● **SOURCE PASSAGE**:
______________________________

Ezra Klein had a column in yesterday’s Times about New York’s Jewish community and the apparent split in attitudes towards Zohran Mamdani, the Democratic nominee for mayor. The column is classic Klein—classic Obama-era wonky center-left smart-sounding commentary. And it has the classic Obama-era wonky center-left smart-sounding blindness on Jewish issues today.
There is a lot in the column to write about, but I want to focus on one point. One of Klein’s basic ideas is that Israel’s problem is that it isn’t enough like America. What the Jews in Israel really need is multi-ethnic liberal democracy, just like the Jews in America. Instead, what they have is an “ethnostate” that regards itself as the nation-state of the Jewish people and that is fighting a bloody and terrible war in Gaza that makes it hated around the world and endangers Jews.
Do better, Ezra Klein. Never mind the ridiculousness of an American telling anyone to be more like America as if it were still 1996. Never mind the ridiculousness of an American Jew (I assume Klein is Jewish) telling an Israeli Jew to look to the safety and security of life as a Jew in America in 2025 as a model. Look at the Arab states that surround Israel. Jordan, according to its constitution, is “is an Arab State,” and the Jordanian people “is a part of the Arab Nation.” Islam is its official religion. Egypt is “part of the Arab nation,” and Islam is its official religion. Lebanon “has an Arab identity and belonging,” though its constitution does not make Islam the state religion. My goodness, even Palestine defines itself legally as “part of the larger Arab world,” its people as “part of the Arab nation,” and Islam as its state religion. The same was true for Syria until this year, when in an effort to woo the West, its new Islamist president put on a western style business suit and adopted an interim constitution that dropped the “Arab nation state” stuff (but kept Islam as the state religion). And these are just the Arab states that border Israel. Israel lives in a sea of dozens of officially Arab and Muslim states, essentially all of which expelled their Jews long ago. Those Jews, by the way, are the Mizrahim, who make up the majority of Jewish Israelis today—not the Ashkenazim, the “European settler-colonialists” of the academic left’s fantasies.

______________________________

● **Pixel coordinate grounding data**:
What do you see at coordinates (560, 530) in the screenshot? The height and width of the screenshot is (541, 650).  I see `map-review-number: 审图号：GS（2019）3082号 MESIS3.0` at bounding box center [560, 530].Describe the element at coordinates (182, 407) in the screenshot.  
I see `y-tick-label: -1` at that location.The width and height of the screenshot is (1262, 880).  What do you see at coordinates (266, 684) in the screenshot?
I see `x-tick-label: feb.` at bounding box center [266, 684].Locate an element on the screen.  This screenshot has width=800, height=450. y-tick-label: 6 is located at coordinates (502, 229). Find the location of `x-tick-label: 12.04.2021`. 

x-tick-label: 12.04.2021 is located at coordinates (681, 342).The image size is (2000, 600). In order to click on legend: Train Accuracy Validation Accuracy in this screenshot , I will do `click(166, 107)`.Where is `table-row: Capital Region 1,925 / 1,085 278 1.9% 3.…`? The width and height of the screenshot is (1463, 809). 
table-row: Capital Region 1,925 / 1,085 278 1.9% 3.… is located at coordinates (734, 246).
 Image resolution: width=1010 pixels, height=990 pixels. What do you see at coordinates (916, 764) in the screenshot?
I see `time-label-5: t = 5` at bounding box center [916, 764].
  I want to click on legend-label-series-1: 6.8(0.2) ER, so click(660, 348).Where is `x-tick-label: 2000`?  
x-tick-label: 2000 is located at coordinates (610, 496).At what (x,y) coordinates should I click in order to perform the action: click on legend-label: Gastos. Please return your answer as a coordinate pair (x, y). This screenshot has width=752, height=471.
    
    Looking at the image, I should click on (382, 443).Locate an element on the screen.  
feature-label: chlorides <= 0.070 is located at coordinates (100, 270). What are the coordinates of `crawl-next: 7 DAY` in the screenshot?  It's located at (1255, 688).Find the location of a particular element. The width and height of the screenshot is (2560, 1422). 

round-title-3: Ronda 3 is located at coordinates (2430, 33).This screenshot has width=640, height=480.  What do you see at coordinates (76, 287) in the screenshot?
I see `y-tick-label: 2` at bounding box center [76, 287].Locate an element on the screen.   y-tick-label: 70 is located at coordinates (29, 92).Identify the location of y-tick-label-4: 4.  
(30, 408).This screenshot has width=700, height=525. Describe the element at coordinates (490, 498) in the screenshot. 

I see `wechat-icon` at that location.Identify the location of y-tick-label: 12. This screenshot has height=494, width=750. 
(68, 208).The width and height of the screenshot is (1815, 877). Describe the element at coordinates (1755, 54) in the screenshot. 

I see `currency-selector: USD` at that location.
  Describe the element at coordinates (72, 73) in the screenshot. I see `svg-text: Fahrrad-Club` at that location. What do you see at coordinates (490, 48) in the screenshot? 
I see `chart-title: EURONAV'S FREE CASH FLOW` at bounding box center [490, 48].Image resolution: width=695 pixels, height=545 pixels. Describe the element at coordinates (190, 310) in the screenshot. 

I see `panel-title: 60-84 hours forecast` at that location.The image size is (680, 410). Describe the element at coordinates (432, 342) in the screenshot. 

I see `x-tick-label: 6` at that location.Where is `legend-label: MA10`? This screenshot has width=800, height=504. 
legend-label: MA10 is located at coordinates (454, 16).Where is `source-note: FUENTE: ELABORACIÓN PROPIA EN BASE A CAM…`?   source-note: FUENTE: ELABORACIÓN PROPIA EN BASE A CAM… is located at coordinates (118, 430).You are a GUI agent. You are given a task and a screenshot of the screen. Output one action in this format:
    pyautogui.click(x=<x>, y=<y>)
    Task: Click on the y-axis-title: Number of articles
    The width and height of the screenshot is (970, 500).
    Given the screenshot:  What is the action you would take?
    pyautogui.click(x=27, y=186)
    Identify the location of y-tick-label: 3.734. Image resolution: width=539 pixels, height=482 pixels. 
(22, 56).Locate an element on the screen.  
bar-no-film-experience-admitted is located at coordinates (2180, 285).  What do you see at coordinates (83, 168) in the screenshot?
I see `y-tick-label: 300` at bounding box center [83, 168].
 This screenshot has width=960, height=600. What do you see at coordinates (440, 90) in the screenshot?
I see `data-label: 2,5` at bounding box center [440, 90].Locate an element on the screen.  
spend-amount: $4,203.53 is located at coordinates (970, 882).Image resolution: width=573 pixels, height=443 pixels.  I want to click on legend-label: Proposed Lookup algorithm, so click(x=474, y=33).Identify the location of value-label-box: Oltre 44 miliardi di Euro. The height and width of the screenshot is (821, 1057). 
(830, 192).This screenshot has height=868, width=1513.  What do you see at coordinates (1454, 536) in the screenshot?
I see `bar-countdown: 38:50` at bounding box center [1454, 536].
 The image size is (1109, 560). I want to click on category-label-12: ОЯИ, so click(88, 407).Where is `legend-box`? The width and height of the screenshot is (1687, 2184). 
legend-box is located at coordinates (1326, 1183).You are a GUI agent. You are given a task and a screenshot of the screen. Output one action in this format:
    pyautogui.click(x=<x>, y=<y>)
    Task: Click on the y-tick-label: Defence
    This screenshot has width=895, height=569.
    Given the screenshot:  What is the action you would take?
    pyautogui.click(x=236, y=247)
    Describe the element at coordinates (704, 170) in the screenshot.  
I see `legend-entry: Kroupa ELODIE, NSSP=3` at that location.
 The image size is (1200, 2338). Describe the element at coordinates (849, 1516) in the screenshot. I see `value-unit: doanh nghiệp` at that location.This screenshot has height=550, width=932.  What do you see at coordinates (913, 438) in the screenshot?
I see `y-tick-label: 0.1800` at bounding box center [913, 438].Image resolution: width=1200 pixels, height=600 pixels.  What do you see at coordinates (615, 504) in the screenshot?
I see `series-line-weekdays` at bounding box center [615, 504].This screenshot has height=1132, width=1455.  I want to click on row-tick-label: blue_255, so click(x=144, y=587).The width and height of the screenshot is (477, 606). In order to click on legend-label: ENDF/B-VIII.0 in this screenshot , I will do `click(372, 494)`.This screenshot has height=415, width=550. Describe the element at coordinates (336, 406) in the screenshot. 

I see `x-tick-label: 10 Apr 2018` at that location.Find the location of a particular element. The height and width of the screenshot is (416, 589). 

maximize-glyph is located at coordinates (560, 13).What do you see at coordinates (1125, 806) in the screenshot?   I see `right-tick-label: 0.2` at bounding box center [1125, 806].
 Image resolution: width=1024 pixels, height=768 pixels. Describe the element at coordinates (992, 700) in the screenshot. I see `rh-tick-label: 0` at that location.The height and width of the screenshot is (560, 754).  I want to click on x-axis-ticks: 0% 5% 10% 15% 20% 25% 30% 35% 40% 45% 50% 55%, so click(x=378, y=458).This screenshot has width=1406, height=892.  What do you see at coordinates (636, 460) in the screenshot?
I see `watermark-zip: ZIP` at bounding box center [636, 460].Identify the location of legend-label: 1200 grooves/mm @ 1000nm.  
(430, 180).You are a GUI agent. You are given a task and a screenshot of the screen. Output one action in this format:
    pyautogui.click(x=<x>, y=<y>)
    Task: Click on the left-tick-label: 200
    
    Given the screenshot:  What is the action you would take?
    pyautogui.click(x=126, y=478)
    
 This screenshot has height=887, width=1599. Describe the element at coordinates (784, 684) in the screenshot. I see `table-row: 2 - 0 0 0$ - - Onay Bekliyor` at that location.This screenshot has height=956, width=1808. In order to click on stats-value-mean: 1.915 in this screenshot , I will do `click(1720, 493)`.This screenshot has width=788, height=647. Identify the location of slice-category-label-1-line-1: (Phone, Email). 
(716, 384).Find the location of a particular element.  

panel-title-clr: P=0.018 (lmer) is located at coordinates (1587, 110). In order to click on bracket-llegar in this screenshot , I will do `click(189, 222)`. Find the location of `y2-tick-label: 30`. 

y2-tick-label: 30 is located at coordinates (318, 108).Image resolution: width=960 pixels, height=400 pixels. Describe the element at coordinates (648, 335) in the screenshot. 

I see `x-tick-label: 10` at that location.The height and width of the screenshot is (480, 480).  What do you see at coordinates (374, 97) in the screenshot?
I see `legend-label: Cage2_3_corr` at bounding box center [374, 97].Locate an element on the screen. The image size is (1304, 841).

______________________________

● **WHAT IS EXPECTED**: Please summarize the commentary on Ezra Klein's column in two sentences. The lines are unrelated to the text and stand as material of their own.

● **RESULT OF THE EXERCISE**: The writer criticizes Ezra Klein's Times column on New York's Jewish community and Zohran Mamdani, focusing on Klein's idea that Israel's problem is that it is not enough like America, a multi-ethnic liberal democracy, but is instead an "ethnostate" fighting a terrible war in Gaza. In reply, the writer notes that the Arab states bordering Israel, such as Jordan, Egypt, Lebanon, and Palestine, define themselves in law as Arab and mostly make Islam the state religion, and that Israel lives among dozens of Arab and Muslim states that expelled their Jews, the Mizrahim, who now make up the majority of Jewish Israelis.